Penrose is 4 months old. She babbles, laughs, grabs her feet, rolls over, bangs on her xylophone, and does not want to go to sleep.
I should have known that I was setting myself up to fail when, weeks one through 12, when people asked, “And does she sleep?” I would respond, “She sleeps!” She did, two, three, four, even six hours at a stretch. But suddenly, at 12 weeks, she stopped. When I put her in her crib after nursing her at night she would suddenly tense up and start hollering. Even if she slept on me, at 2 in the morning she would start scootching around, crying, and almost always spit up right into my nursing bra. Co-sleeping in the trundle bed in her room, the safest spot in the house, works. Driving her around works–she’s slept through the night, a whole 11 hours straight, twice now following “snooze cruises.” And once, mysteriously, we set her down in her crib at my parents’ house and she peacefully drifted off and stayed asleep for 11 hours. It’s worked a few times to sing her to sleep, massage her to sleep, play the piano or guitar until she goes to sleep.
More often than not, though–way more often–evenings get tense around bedtime. And our goal, like most parents’, is sleep without “sleep props,” and without crying, for several hours at a stretch.
I read “The No-Cry Sleep Solution” and I read “Healthy Sleep Habits, Happy Child.” I’ve been plumbing the depths of the internet. And the more I read, the guiltier I feel.
I feel guilty for nursing her to sleep (sleep prop). I feel guilty for co-sleeping occasionally (danger of death, plus sleep prop). I felt guilty for letting her cry the other night for a full hour (simultaneous guilt over teaching her not to trust me, soaring cortisol levels, muscle tension, etc.) and also for not letting her cry longer so she learns how to self-soothe.
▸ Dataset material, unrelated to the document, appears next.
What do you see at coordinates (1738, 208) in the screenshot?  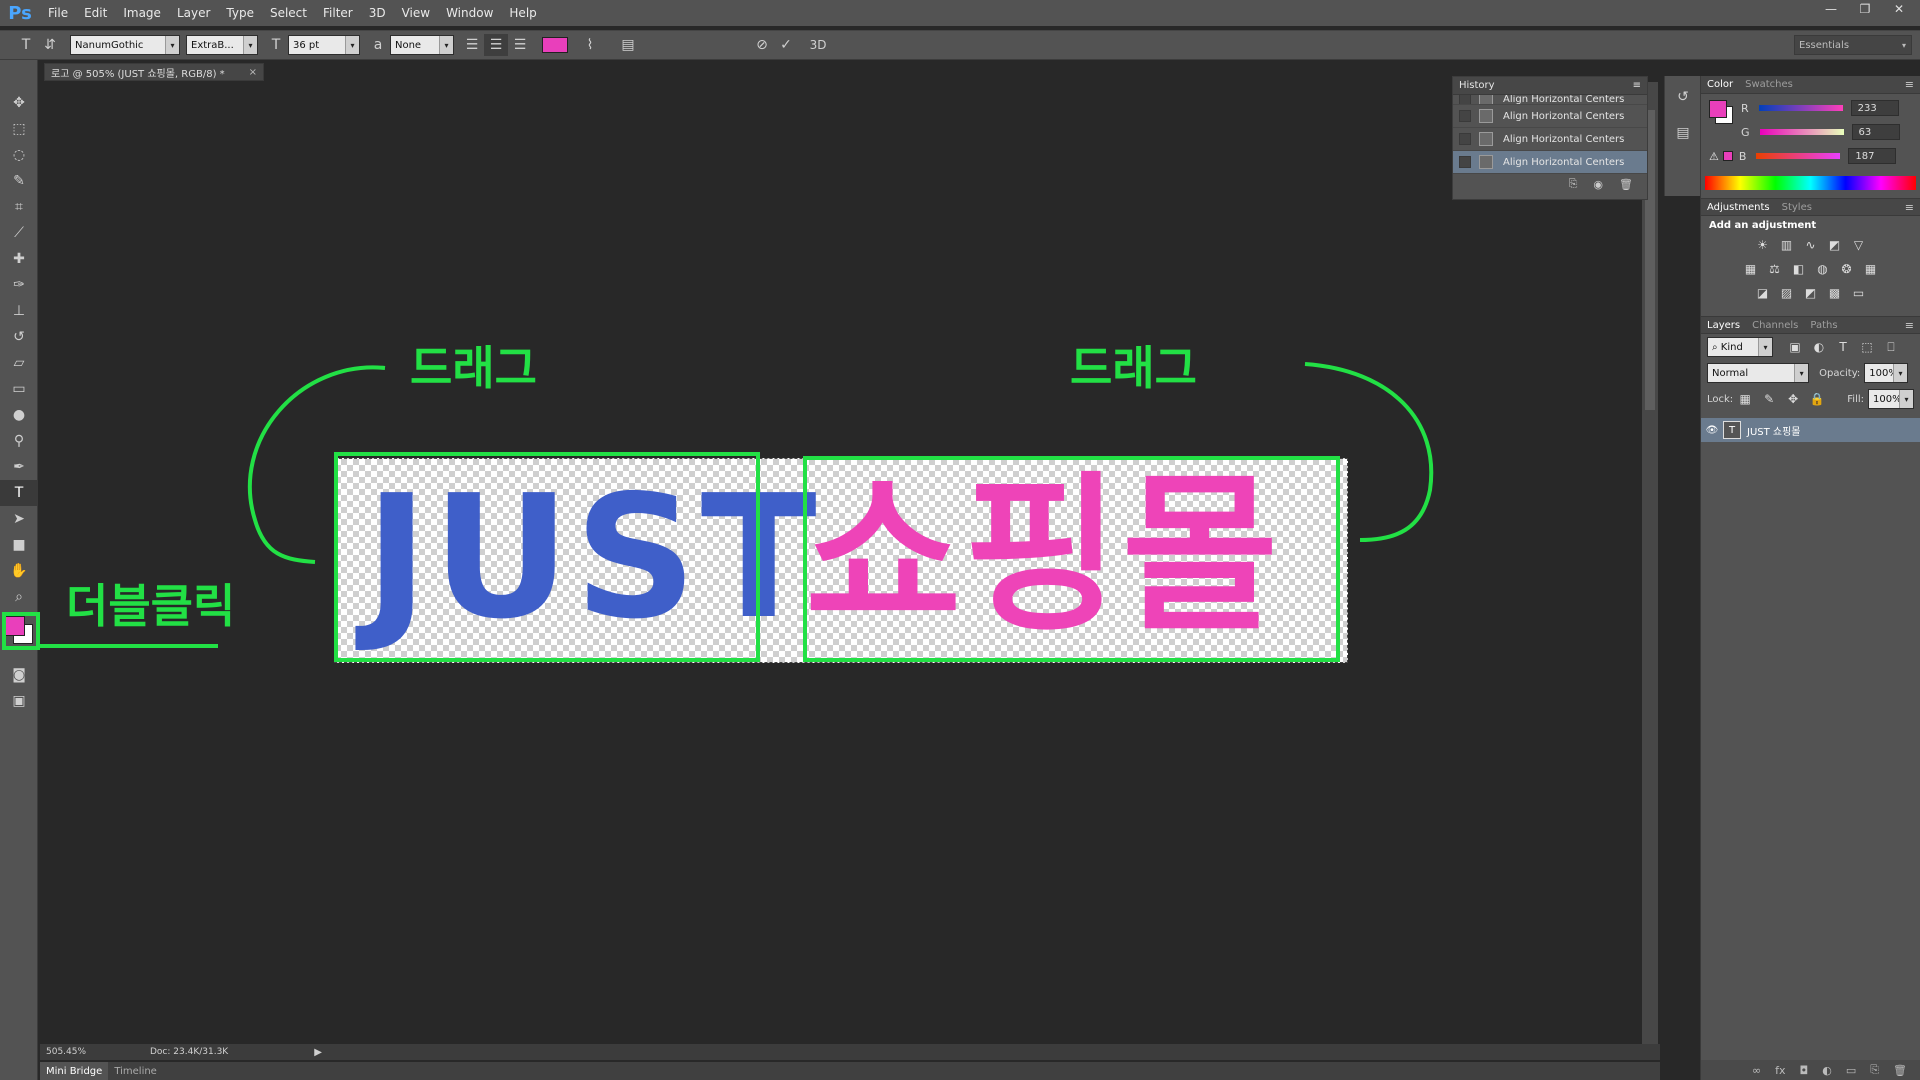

I feel guilty for keeping her up too late. And the week I put her to bed at 7 every night (tried, anyway; she very reliably fell asleep for 20 minutes and woke up screaming) I felt guilty for the daylight she was missing. I feel a little bit guilty about the fact that I told my husband to take her on a snooze cruise this evening rather than co-sleep again, except that he’ll probably use the time to take some night sky photographs so it’s all good. (Oh, and sleep prop.)
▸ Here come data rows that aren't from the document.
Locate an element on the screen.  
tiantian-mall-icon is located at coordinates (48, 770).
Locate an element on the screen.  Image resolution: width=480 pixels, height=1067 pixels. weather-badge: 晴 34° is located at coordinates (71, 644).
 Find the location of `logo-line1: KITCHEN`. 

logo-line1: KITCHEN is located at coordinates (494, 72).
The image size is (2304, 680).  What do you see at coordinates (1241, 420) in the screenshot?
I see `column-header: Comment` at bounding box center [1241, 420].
I feel guilty because every sleep book and website talks about how, without proper sleep, my child will likely grow up to be obese, depressed, and do poorly on the SATs. The fact that I was largely a non-sleeping baby who went to Brown and has an average BMI isn’t as convincing at 3 in the morning as it is writing it now.
I have faith that we’ll hit on the magic formula, hopefully soon. I’m personally torn between sleep training (with crying) and setting up our room for safe co-sleeping. Except if we co-sleep at some point we’ll have to UN-co-sleep which sounds like a whole other mishegas. And if I let her cry she might learn that the world is a cold, dark place; life is nasty, brutish, and short; and a whole host of other pessimistic aphorisms.
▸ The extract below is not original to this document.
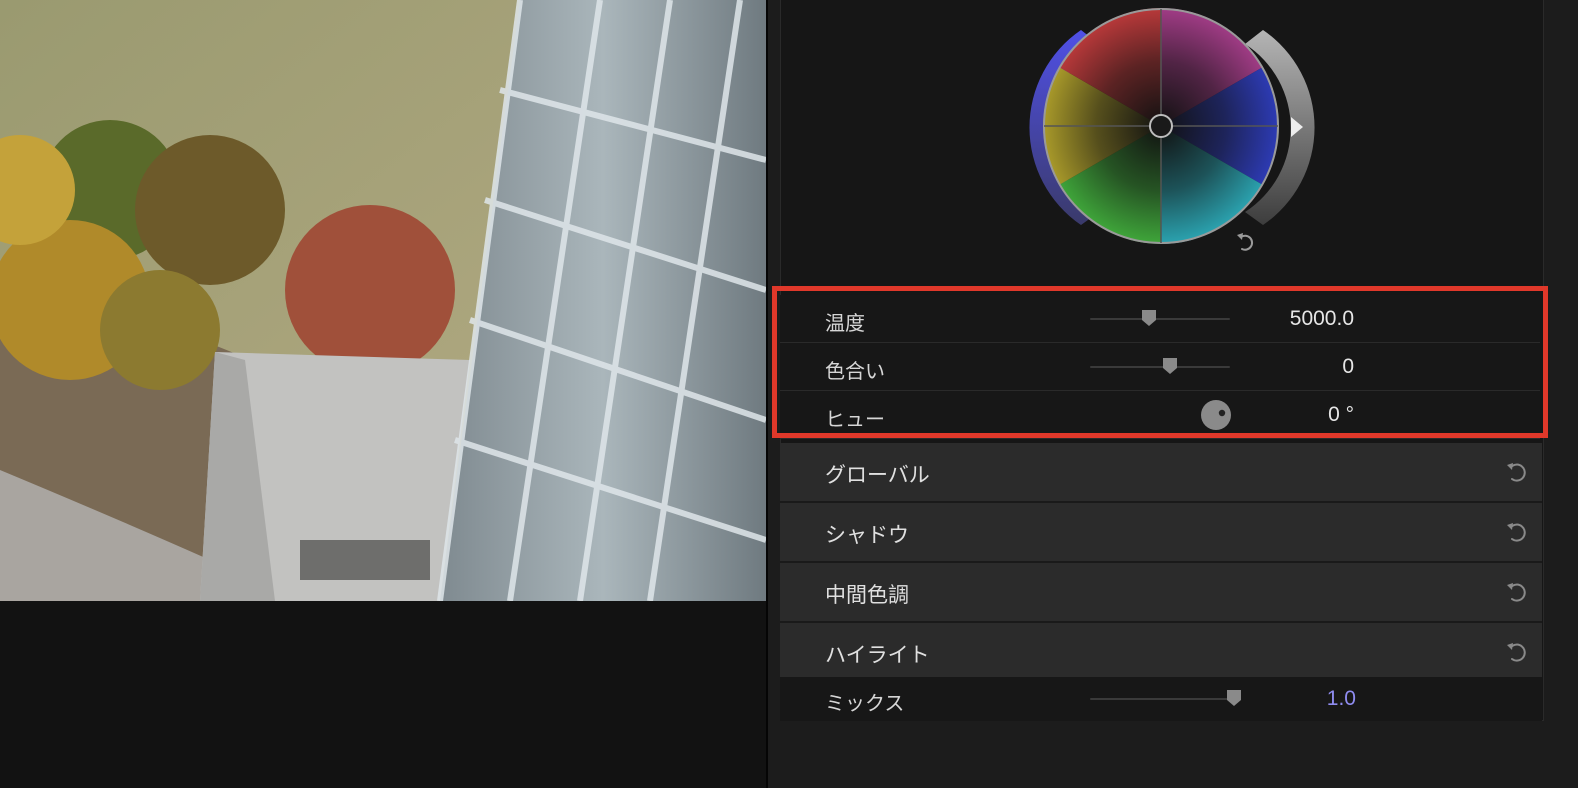 The height and width of the screenshot is (788, 1578). I want to click on mix-value: 1.0, so click(1342, 699).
I’m open to advice and reassurance. There are seven billion people in the world, all of whom were babies at some point, and most of whom probably gave their parents a hard time about going to sleep. But there are enough scenarios around–the co-sleeping 10-year-old, the 18-month-old who still wakes up to nurse–that seem less than ideal. I want to put in the work now to have good outcomes later. The question is, which is the right work to put in? And how do I quell that creeping guilt?